Giustizia per Paolo La Rosa, ucciso nel 2020 e il cui presunto assassino in primo grado ha avuto “soltanto” 16 anni. Troppo pochi secondo la famiglia che è tornata a chiedere appunto giustizia alla vigilia del processo di appello. Concetto ribadito nel corso di una fiaccolata organizzata questa sera proprio a tre anni esatti da quel terribile fatto di sangue. Mamma, papà, sorella e amici di Paolo sono tornati nel luogo in cui fu consumato l’omicidio, in piazzetta Titì Consiglio a Terrasini.

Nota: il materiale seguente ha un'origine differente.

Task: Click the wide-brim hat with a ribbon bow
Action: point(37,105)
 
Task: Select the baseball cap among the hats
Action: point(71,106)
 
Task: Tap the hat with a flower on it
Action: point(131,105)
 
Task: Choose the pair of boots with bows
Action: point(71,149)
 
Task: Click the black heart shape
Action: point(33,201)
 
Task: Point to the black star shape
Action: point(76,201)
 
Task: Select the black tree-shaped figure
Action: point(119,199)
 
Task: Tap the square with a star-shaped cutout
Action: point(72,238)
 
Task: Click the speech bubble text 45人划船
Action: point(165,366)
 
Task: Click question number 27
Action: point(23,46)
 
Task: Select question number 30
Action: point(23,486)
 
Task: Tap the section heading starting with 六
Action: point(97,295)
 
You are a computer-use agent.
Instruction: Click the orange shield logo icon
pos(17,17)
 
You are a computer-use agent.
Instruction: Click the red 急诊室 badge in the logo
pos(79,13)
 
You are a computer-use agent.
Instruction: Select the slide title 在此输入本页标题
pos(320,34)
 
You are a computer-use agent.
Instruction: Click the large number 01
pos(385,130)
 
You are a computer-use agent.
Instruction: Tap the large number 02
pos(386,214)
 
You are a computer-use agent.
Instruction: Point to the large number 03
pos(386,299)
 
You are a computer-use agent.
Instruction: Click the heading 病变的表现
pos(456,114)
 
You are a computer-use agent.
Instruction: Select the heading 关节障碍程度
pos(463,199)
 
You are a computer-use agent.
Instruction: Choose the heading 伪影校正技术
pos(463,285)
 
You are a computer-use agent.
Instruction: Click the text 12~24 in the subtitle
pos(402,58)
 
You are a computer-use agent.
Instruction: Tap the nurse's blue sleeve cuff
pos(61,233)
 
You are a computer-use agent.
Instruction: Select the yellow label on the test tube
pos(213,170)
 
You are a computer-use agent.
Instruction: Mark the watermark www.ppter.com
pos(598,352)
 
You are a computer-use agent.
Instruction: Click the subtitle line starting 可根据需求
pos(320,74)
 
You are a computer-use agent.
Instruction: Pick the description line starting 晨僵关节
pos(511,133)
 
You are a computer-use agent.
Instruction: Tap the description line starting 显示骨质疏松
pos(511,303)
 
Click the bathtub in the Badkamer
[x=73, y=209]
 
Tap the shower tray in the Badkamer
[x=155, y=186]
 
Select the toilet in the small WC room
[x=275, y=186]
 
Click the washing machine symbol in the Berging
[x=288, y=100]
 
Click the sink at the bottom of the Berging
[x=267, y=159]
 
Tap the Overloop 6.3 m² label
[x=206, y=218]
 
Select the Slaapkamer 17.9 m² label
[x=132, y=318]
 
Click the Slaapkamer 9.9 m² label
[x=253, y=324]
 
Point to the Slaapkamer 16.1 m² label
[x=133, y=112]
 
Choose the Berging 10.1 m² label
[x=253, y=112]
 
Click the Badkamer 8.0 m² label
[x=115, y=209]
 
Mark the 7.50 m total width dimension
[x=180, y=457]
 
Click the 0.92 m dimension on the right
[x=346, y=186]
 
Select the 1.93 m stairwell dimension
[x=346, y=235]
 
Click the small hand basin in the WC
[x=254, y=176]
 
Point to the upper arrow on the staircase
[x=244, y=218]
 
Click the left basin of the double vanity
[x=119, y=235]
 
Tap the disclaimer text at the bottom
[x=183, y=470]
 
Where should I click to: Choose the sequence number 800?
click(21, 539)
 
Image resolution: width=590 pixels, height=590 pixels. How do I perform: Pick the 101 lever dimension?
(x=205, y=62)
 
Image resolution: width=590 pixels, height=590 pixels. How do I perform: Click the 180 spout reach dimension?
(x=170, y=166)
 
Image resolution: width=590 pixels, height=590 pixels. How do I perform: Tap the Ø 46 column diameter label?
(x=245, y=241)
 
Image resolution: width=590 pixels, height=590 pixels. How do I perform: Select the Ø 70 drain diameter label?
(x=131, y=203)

La mamma: “Una giustizia vera”

La famiglia ha ribadito un appello ricordando il figlio ucciso e chiedendo giustizia. “Noi ci crediamo nella giustizia, ci crediamo fortemente – ha detto Loredana Zerbo, mamma di Paolo La Rosa  -. Anche se fondamentalmente dentro di noi abbiamo tanta paura che questa giustizia possa non arrivare. Ma c’è grande attesa, il pronunciamento deve essere un esempio per tutti i ragazzi. In tanti aspettano una risposta che deve essere forte, deve essere vera”.

La manifestazione

La fiaccolata è partita dalla chiesa Madre di piazza Duomo, dove nel pomeriggio si era tenuta anche una celebrazione in memoria della vittima. Si è snodata sino a raggiungere piazza Titì Consiglio, dove si consumò l’omicidio ed è presente un’installazione che ricorda Paolo La Rosa. In prima fila mamma, papà e sorella di Paolo, e anche i sindaci di Terrasini e Cinisi.

La sentenza

Nel marzo dello scorso anno fu emessa la sentenza nei confronti di Pietro Alberto Mulè. Scoppiarono in lacrime i familiari della giovane vittima nell’aula bunker di Palermo. All’imputato è stata esclusa l’aggravante dell’omicidio per futili motivi e questo gli ha permesso in qualche modo di usufruire di una sorta di abbreviato, che gli avvocati di Mulè avevano richiesto ma non ottenuto inizialmente. Ad essergli state concesse anche le attenuanti generiche.

Il fatto

Secondo i testimoni che hanno assistito al delitto, Pietro Alberto Mulè di Cinisi, all’epoca 20enne, inizialmente litigò all’interno del locale con un buttafuori. Quando stava per andare via, a notte fonda, iniziò a litigare pure con La Rosa col quale c’erano pessimi rapporti. Contrasti sorti perché alla vittima non piaceva che sua sorella fosse fidanzata con Filippo Mulè, cugino di Pietro Alberto, con cui la frequentazione era molto stretta. Dai successivi riscontri per gli inquirenti non ci furono più dubbi sul fatto che l’omicidio fosse avvenuto per mano di Pietro Alberto Mulè.